Knudsen, a sound mixer for more than 40 years with Todd AO, has retired. The Los Angeles native’s life could have taken a different turn had it not been for his father’s advice. Buzz wanted to be a minor-league baseball player, but his father insisted that he join the sound union after leaving the Army. After getting married Knudsen abandoned his baseball hopes, took advantage of his union status, and seized the opportunity to reap the benefits of television’s burgeoning growth. After a stint with RCA, he joined the Todd AO Company in 1960, working as a mixer on analog consoles. Sound was still in its early days and Buzz’s quick reactions—which helped him master the job’s physical demands—served him well. His uncanny talent for creating the mix was unfailing, and gained the attention of the era’s best directors.

Testaments to his work include epochal TV shows like The Beverly Hillbillies, The Addams Family, Green Acres and Petticoat Junction, as well as features like E.T., Who Framed Roger Rabbit, Close Encounters of the Third Kind, Ghost, Cabaret, A Woman Under the Influence, Into The Night, Scarface, Trading Places, The Blues Brothers, Witness, Flashdance, 1941 and A Star Is Born. Names like Cassavetes, Spielberg, Landis, Streisand, Beatty, Weir, Fosse, Friedkin and Ashby worked with him over and over, trusting their vision to his artistry and unfailing instincts to deliver the sound.

The commentary of Knudsen’s peers is consistent: a laconic man, no pretensions, a man of the fifties, very much black-and-white. With him “there’s no beating around the bush and never throwing a curve, which can at times be tough to hear, but that what’s wonderful about him. He’s unflinchingly honest,” says Marti Lakin, another Todd AO veteran. Buzz rose to president of Todd AO, stayed in that post from 1982 to 1990, then remained as vice chairman and consultant.
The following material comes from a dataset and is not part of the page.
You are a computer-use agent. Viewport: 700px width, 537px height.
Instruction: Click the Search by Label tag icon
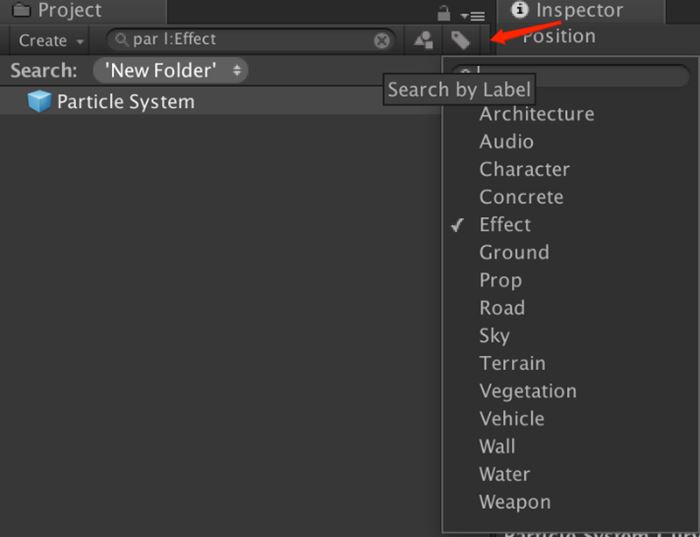tap(460, 40)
Great re-recording mixers are artists as much as they’re technicians, using their consoles like palettes, blending the three core elements of sound—dialog, effects and music—into a finished product. Knudsen was doing this before and after the digital revolution, through the era of console automation, and during the explosion of younger directors whose loud, dense and over-built soundtracks have become the norm. Over his career he garnered 10 Oscar nominations and three wins—for Cabaret, The Exorcist and E.T.—and a career achievement award from the Cinema Audio Society (C.A.S) in 2000. With Knudsen now in retirement, film lovers will miss how he let us hear the movies.